On a related note, Medicare also does not cover contraceptive services, which are a mandatory benefit under the ACA and Medicaid. The Trump administration’s recent move to expand exceptions to this requirement for employers is only the most recent demonstration of the political volatility of the topic. It’s not an overstatement to say that it, not to mention disposition of existing Hyde Amendment restrictions on federal funding of abortion, could undermine an otherwise bipartisan agreement on broad-based reform. For now, I will simply point out that evidence strongly supports the conclusion that access to contraception reduces unwanted pregnancies and health care spending. The rest we’ll put off to another day.
Conclusion And Next Steps
I would suggest that the key takeaway here is that the Medicare benefit is pretty darn robust, an excellent place to start for a universal coverage regime. With some minor exceptions, it covers everything we would need, has built-in assistance for low-income people, and provides pathways for employers or higher-income households to buy additional benefits. With Medicare Advantage, it would provide additional choices for families to pick a plan that’s best for them, while fostering competition among private carriers on premium, quality, and other factors consumers care about.

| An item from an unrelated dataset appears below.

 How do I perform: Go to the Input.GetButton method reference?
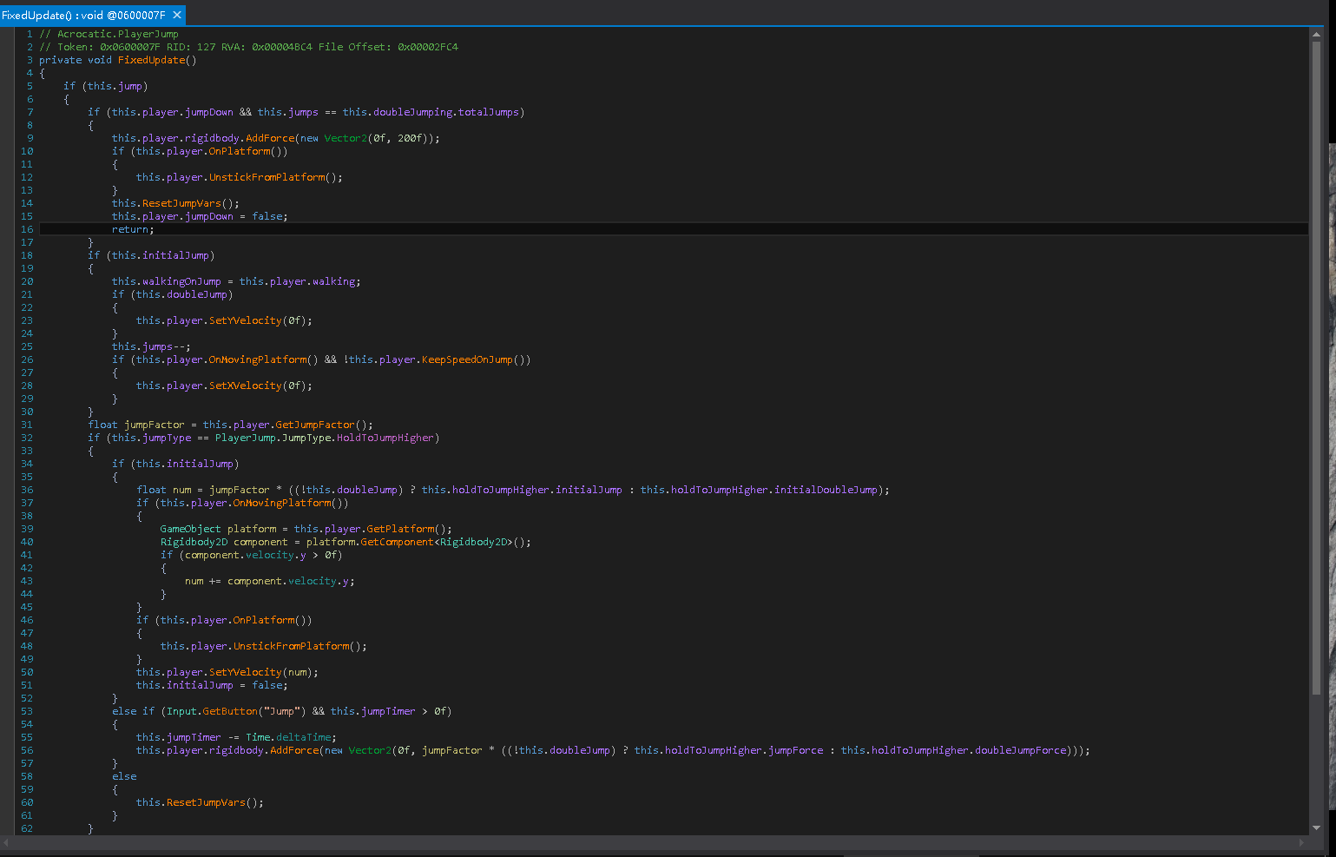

As noted, there are some clear flaws that would need to be confronted, especially the lack of a catastrophic cap in the traditional program and exclusion of LTSS or EPSDT coverage. With this in mind, in a subsequent post, I will try to sort out what the existing spending in our system (federal, state, employer, and household) could afford if repurposed toward an advanceable tax credit for the purchase of a Medicare plan.
Additional must-do’s on the list include considering the impact on providers, transitional issues for families, employers, and states as we consolidate our multisiloed regime, and (perhaps most importantly) political viability.
What am I missing? Please keep your feedback and new ideas coming and stick with me. This is going to take a while, but, let’s be honest, we’ve got plenty of time.